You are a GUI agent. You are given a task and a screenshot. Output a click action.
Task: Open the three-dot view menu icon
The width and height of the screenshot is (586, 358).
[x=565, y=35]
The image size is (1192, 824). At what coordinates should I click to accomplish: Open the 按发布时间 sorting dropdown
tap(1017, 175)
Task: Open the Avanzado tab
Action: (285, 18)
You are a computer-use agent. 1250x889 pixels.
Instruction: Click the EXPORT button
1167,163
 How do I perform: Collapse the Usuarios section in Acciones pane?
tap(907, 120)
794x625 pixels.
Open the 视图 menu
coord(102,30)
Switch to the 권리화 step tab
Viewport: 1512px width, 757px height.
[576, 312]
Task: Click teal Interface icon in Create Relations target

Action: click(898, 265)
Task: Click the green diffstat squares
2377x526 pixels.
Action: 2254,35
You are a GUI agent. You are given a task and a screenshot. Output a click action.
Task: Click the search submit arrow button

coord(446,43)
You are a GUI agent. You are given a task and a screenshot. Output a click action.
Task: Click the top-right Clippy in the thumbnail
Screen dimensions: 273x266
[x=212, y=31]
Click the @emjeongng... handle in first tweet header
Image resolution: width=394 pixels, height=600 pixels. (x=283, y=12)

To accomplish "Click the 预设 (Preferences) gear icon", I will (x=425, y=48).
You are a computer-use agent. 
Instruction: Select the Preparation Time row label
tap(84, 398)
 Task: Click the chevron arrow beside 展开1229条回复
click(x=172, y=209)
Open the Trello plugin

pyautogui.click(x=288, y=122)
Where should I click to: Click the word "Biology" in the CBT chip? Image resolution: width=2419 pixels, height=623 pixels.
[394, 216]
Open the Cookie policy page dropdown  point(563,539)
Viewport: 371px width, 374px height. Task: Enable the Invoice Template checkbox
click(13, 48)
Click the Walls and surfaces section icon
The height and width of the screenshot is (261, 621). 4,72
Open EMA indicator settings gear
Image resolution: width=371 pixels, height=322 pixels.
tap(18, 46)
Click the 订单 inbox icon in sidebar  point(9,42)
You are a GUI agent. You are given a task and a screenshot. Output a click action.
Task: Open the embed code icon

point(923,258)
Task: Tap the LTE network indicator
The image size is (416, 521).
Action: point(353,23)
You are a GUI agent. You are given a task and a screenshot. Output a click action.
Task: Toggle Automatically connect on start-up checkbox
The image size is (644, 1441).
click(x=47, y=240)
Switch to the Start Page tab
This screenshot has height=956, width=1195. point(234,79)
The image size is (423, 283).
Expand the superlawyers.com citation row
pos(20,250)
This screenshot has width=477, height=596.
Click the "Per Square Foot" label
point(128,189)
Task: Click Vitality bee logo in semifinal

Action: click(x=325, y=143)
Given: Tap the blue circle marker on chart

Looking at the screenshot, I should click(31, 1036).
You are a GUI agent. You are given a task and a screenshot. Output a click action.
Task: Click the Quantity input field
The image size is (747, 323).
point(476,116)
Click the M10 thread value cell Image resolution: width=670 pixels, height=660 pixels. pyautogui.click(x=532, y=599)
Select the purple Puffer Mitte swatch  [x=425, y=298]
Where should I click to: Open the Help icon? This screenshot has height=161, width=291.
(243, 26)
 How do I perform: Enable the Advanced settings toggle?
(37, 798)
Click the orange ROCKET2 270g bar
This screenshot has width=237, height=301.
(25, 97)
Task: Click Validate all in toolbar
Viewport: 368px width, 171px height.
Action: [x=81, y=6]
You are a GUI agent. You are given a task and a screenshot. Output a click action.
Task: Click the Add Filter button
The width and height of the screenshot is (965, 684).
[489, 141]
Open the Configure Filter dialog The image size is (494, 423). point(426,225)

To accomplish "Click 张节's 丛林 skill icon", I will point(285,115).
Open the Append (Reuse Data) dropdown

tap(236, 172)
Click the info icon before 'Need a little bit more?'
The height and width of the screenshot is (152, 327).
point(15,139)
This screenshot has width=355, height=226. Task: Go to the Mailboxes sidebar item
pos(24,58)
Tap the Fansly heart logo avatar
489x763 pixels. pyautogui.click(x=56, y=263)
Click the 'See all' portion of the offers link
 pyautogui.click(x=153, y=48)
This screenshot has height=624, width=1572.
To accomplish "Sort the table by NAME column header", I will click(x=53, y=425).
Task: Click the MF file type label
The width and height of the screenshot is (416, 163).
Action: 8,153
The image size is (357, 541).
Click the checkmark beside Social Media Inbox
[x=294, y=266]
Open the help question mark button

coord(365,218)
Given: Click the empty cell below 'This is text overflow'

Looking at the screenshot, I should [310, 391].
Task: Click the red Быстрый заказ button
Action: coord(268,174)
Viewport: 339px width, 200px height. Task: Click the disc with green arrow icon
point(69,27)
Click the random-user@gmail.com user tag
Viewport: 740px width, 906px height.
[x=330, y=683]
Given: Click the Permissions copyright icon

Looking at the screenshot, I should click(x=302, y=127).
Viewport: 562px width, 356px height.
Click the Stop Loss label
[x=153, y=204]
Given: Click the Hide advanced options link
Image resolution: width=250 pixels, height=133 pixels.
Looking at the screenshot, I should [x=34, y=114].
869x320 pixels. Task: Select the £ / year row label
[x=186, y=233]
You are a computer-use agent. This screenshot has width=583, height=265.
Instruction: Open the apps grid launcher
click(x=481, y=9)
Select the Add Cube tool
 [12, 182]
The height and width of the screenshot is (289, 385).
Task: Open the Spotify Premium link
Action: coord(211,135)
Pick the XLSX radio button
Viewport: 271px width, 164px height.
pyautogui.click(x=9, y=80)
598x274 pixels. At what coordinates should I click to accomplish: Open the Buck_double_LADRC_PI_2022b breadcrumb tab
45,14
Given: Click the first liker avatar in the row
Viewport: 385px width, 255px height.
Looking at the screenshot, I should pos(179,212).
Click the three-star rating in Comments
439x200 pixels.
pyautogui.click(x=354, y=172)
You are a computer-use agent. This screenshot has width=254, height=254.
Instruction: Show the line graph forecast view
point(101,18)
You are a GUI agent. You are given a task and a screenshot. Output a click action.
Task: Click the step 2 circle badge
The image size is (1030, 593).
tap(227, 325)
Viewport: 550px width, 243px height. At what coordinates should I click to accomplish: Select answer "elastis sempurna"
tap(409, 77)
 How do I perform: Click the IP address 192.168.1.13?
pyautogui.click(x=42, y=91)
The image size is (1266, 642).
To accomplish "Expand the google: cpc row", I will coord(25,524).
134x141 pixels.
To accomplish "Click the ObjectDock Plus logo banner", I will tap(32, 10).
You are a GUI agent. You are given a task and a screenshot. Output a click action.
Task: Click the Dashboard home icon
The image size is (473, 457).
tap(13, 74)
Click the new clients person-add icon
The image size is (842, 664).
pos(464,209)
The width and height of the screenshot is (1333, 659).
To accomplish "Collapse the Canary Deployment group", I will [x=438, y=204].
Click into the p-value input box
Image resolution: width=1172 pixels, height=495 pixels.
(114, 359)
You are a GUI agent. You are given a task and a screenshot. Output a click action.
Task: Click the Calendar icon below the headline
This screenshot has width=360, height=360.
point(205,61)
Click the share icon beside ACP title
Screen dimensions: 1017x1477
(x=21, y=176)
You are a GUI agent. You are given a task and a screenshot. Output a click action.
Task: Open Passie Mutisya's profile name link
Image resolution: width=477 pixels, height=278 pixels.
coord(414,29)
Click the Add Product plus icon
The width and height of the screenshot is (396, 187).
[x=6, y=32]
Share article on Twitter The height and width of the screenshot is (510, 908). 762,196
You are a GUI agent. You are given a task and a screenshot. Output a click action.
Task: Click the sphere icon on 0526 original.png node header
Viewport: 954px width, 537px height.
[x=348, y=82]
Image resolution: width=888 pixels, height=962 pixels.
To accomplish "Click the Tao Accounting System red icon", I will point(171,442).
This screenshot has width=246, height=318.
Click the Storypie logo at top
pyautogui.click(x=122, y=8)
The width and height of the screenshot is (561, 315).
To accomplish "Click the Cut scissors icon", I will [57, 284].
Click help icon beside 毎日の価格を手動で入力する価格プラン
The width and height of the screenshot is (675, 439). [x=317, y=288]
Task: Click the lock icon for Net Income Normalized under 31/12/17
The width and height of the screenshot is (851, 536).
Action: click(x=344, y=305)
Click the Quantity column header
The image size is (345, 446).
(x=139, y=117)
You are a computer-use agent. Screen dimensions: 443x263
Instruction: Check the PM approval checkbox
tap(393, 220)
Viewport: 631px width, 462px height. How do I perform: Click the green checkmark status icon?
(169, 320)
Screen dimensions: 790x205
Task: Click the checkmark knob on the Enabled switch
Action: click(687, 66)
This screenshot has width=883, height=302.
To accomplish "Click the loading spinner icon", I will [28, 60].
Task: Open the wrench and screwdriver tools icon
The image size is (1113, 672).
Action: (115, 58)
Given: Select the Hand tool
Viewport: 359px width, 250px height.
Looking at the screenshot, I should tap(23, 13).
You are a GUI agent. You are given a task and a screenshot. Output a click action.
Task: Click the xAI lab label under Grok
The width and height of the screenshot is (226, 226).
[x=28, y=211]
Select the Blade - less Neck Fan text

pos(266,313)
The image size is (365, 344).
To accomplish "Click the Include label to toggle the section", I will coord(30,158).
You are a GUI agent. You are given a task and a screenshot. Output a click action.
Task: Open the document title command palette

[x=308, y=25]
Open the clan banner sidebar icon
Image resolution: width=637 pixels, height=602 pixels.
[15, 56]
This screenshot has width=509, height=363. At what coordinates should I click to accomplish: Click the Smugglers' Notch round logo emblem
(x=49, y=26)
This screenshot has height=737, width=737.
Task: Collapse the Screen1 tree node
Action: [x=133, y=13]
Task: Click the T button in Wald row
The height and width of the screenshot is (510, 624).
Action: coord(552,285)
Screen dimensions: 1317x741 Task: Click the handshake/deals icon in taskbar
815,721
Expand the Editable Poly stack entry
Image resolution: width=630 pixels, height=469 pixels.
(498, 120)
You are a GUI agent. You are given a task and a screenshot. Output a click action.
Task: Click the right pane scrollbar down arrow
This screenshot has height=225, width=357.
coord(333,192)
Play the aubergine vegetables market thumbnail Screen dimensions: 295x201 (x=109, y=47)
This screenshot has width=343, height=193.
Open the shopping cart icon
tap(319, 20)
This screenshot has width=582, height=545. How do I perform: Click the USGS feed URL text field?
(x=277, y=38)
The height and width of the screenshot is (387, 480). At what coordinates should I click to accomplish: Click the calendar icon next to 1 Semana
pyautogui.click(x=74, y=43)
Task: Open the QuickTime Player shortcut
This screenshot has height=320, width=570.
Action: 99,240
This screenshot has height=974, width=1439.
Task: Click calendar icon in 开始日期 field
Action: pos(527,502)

******

**WHAT IS BEING ASKED**
Which lines of the listing above hold the word "Filter"? Copy each of them.

**TASK SOLUTION**
Task: Click the Add Filter button
Open the Configure Filter dialog The image size is (494, 423). point(426,225)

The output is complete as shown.